HomeArticle

Let's talk about the business strategies of Token going global: If China opens its models to the world, what can it gain?

刘飞2026-03-26 15:49
After tokens become as essential as water, electricity, and gas.

01

There's an interesting AI news this weekend. Let me share it with you.

On March 19th, the AI programming tool Cursor released a new model called Composer 2, which is described as a "proprietary model" on its official website.

Cursor is currently the most popular AI programming tool globally. Essentially, it's a modified version of VS Code with deeply integrated AI capabilities (a similar one in China is ByteDance's TRAE). Since the release of Composer 1 in October 2024, the outside world has suspected that its model is a re - packaged one, but no evidence was found.

Now, the evidence is here. Less than 24 hours after the release, a developer @fynnso came up with a clever idea: he set up his own server as a model interface and then pointed the model address in the local Cursor to his server. In this way, the requests sent by Cursor were exposed: the model ID is kimi - k2p5 - rl - 0317 - s515 - fast.

The base model of Composer 2 is Kimi K2.5 from the dark side.

After the screenshots spread, Cursor quickly patched the loophole, but it was too late. Elon Musk also reposted the news to confirm it.

Finally, a Cursor executive responded, admitting the use of K2.5 but emphasizing that it was obtained through a legal authorization from the partner Fireworks AI. The Kimi official also confirmed this authorization chain. From a legal perspective, Cursor did not infringe on any rights.

There has been a lot of discussion about this incident, but I want to discuss it from another perspective.

02

In the past two years, there has been an underlying trend in the AI field.

In 2023, the mainstream approach for domestic AI startups was to fine - tune Meta's Llama. At that time, the industry consensus was that we were "two generations behind Silicon Valley".

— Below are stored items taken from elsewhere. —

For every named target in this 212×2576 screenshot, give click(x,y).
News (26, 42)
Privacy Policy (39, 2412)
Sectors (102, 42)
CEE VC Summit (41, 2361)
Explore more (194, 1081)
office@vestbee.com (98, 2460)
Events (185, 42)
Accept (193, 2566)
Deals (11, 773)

In May 2024, DeepSeek released V2. This company, incubated from the quantitative fund Magic Square, used two technologies, MoE (Mixture of Experts) and MLA (Multimodal Learning Architecture), to significantly reduce the model's call cost. I wrote about the logic of MoE in my previous biography of DeepSeek. Simply put, instead of making the large model a generalist, it becomes a group of experts, and the one needed is awakened. MLA significantly reduces memory usage, and the video memory pressure is 67% - 90% lower than the traditional architecture.

At that time, people's impression of DeepSeek was mainly "cheap". When V3 was released in December, with new technologies such as FP8 low - precision training added, the official disclosed full - training cost was $5.576 million, about one - tenth of the training cost of Meta Llama 3.1, but its performance was basically on par with GPT - 4.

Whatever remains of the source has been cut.